━━ DATA UNDER STUDY

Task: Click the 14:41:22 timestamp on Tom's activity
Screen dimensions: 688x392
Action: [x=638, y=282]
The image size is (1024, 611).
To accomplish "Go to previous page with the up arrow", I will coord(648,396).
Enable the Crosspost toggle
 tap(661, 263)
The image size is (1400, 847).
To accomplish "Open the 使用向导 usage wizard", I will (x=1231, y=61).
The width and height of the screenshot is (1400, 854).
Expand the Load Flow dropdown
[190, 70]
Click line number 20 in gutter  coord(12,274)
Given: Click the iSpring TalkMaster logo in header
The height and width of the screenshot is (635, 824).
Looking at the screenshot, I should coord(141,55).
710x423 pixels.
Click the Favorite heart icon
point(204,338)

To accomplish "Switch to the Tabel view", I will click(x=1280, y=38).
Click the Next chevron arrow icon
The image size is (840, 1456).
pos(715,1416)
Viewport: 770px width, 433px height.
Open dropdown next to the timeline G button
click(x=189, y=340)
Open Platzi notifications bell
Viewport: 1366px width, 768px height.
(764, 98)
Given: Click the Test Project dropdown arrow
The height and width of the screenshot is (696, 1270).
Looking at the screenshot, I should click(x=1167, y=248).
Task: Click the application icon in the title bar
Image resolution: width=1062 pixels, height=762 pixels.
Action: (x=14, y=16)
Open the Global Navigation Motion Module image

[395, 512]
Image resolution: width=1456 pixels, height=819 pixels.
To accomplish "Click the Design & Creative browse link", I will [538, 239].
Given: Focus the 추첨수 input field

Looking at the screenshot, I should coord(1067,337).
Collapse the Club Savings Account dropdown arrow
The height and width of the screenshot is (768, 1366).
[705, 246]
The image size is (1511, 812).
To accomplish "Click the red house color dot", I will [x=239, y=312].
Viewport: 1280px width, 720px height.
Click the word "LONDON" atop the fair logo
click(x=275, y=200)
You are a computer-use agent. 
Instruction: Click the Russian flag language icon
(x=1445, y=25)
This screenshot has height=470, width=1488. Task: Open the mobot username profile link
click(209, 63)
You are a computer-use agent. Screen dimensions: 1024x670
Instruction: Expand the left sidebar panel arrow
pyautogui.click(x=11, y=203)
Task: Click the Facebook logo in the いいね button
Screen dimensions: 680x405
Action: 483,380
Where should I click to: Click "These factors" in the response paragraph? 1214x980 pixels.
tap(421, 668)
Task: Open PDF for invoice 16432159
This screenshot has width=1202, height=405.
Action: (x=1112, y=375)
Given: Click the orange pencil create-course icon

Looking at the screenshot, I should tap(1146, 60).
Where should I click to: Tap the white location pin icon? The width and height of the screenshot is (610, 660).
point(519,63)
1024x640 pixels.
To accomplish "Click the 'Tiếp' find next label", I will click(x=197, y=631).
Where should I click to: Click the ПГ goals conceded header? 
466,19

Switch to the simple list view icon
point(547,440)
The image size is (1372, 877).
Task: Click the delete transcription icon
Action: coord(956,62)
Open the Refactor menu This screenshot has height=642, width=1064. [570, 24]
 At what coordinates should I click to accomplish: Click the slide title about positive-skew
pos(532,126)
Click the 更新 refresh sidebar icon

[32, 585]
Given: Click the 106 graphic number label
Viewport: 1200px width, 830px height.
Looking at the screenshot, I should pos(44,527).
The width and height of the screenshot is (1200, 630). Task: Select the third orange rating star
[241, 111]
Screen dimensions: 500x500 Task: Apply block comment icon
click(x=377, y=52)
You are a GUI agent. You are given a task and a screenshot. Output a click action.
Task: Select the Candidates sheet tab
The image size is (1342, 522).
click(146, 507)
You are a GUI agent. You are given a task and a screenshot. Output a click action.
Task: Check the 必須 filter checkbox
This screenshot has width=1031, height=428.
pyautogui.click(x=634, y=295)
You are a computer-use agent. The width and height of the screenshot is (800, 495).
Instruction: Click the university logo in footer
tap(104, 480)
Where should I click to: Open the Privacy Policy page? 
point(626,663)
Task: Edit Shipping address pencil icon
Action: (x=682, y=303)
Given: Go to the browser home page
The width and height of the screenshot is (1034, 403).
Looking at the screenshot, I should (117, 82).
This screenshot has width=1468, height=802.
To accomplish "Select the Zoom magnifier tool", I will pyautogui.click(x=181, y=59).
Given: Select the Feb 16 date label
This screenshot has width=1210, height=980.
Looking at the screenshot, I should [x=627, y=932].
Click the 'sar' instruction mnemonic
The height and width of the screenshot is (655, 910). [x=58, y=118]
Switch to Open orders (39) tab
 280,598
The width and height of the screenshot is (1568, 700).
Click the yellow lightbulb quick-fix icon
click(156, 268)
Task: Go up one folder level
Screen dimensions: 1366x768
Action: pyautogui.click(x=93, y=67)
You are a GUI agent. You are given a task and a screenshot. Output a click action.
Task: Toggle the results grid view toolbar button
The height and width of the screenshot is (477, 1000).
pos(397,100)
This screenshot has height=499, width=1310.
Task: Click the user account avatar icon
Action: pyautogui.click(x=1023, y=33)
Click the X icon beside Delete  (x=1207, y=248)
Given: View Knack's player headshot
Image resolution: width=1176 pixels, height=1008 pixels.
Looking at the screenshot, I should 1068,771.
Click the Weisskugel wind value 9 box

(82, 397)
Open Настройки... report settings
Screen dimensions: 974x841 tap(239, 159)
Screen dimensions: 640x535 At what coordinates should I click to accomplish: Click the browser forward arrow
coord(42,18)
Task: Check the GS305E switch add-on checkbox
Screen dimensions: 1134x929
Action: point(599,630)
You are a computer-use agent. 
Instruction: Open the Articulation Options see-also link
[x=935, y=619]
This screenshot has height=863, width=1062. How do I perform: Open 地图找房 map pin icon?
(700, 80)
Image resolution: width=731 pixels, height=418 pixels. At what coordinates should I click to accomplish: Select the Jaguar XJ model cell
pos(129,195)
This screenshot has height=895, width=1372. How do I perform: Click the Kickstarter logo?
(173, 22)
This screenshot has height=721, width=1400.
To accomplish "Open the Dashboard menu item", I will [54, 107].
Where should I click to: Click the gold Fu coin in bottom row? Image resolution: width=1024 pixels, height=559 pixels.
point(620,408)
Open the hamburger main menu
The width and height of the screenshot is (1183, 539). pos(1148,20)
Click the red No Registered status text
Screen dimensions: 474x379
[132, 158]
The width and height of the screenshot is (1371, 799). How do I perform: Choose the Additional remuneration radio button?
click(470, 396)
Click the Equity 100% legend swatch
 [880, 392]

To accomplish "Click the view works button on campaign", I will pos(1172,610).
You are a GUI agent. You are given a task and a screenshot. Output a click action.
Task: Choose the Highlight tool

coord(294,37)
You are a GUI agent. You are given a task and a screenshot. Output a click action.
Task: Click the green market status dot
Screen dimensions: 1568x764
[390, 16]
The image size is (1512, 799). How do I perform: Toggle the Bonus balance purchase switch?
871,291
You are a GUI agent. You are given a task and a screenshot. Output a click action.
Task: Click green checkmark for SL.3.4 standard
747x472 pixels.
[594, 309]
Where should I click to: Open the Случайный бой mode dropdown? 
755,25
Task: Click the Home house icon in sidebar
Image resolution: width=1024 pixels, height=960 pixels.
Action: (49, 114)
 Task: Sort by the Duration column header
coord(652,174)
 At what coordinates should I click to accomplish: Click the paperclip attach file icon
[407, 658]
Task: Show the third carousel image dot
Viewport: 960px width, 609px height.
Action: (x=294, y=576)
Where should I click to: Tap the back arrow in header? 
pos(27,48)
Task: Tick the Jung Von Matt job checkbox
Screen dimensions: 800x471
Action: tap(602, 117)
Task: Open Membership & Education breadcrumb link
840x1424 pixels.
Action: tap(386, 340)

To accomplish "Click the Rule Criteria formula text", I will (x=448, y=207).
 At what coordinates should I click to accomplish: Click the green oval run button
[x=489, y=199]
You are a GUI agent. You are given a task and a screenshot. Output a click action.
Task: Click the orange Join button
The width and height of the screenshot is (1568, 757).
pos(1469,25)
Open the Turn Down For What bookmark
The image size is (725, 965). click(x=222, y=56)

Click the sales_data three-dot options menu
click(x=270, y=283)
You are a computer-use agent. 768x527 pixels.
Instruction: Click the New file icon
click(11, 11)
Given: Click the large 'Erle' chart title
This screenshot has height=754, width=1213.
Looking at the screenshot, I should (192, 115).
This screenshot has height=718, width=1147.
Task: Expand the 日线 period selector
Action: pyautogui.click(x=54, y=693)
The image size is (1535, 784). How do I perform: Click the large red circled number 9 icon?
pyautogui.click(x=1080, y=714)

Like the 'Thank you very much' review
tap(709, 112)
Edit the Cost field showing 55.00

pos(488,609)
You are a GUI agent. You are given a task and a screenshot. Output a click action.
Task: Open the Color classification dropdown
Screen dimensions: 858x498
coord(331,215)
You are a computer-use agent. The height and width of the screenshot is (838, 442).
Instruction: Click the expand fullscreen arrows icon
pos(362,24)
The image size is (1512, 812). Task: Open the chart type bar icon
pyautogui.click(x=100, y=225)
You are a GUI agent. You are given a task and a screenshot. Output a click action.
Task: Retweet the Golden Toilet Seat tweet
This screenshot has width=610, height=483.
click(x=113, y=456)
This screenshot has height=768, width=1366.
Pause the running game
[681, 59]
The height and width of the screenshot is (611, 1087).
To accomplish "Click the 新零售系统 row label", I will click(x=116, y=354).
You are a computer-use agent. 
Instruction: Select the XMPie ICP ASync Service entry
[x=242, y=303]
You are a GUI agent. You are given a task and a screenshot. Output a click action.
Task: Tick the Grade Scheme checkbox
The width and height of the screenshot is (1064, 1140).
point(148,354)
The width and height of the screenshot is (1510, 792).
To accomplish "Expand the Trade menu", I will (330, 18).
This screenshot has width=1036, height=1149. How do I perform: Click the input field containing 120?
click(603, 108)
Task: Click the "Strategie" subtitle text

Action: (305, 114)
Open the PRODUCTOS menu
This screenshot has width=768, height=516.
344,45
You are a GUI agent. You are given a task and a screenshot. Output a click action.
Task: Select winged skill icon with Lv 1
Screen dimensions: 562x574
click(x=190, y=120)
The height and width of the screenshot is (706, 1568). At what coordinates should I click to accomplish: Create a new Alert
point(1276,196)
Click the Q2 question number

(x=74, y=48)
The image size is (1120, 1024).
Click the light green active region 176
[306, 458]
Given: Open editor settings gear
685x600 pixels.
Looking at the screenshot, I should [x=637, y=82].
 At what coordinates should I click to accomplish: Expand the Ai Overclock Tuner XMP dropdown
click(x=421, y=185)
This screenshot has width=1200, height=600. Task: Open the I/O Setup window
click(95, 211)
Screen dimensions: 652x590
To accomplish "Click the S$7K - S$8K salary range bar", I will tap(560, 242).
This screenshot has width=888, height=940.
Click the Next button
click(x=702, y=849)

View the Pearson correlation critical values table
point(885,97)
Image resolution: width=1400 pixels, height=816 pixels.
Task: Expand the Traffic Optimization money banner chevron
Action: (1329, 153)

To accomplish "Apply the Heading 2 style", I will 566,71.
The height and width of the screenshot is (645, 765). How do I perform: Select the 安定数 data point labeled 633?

━━━━

• **YOUR ASSIGNMENT**
Return every line of the records in which the word "computer" is found.

• **WRITTEN SOLUTION**
You are a computer-use agent. 
You are a computer-use agent. Screen dimensions: 1024x670
You are a computer-use agent. The width and height of the screenshot is (800, 495).
You are a computer-use agent. 
You are a computer-use agent. 768x527 pixels.
You are a computer-use agent. The height and width of the screenshot is (838, 442).
You are a computer-use agent. 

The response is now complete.